LIGO (Laser Interferometer Gravitational Wave Observatory) core optics are coated with multilayer dielectric (SiO2/Ta2O5) coatings through ion beam sputter (IBS) deposition.   An IBS deposited coating is under compressive strain due to its high density, and this strain causes a deformation in the substrate. Very stringent surface figure requirements are necessary for LIGO to detect gravitational waves, and thus, it is important to study such aberrations in the optics. This was done through analytical and finite element models. The analytical model used Kirchoff thin plate theory to predict the strain induced deformation and provide an approximate analysis of the situation.

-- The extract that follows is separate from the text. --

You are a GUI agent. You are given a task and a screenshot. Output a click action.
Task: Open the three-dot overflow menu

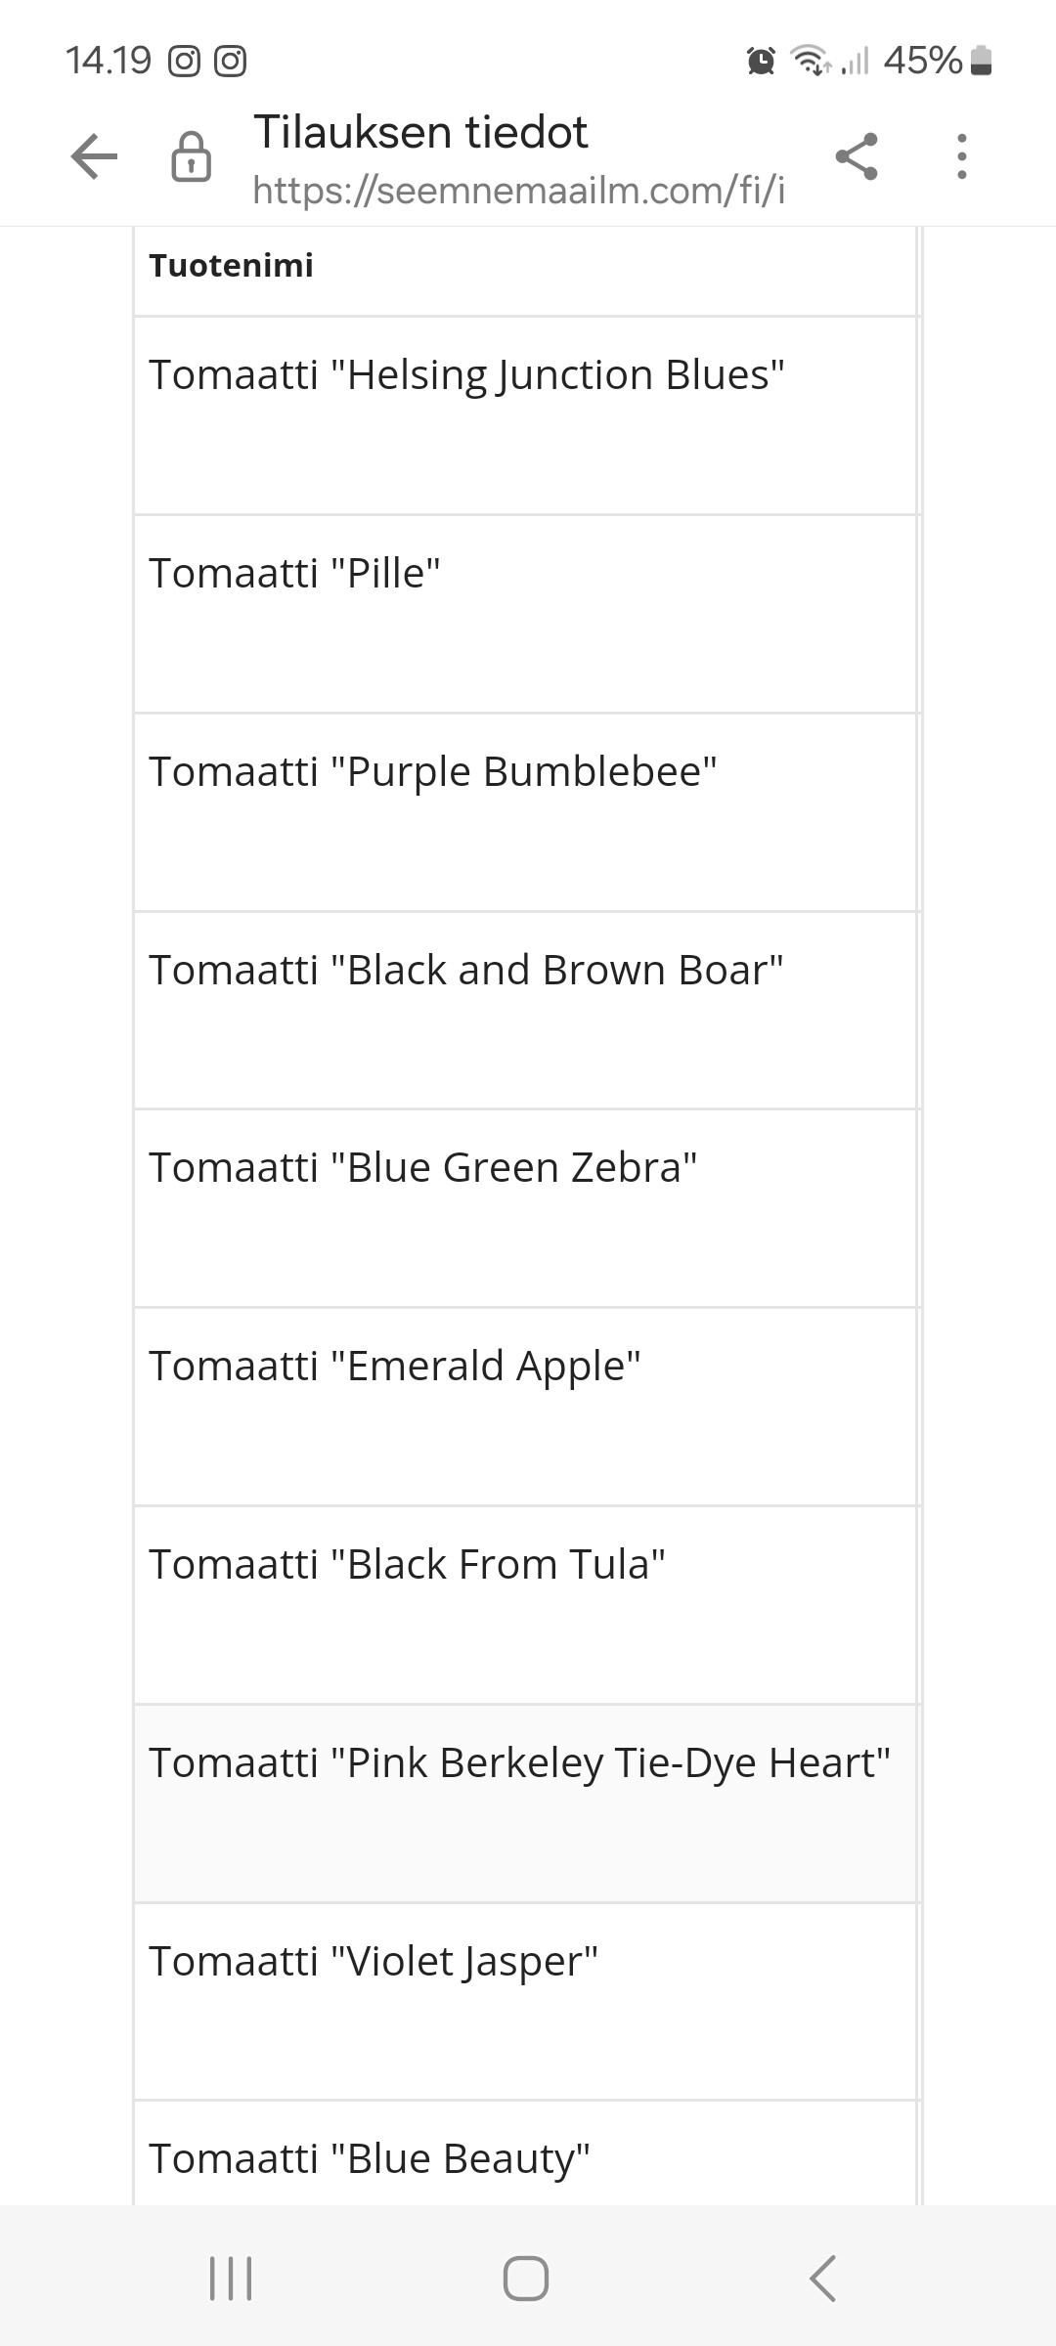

The finite element models accounted for the three-dimensional elasto-static response of the mirror and included factors that were neglected in the analytical approach (such as edge effects and a thick plate response), thus providing a more accurate picture of the problem. Both models were used to predict deformation for fused silica (initial LIGO) and sapphire (possible future LIGO) optics. The results obtained from these analyses provide estimates for the radius of curvature changes in LIGO optics due to coating strain induced distortion.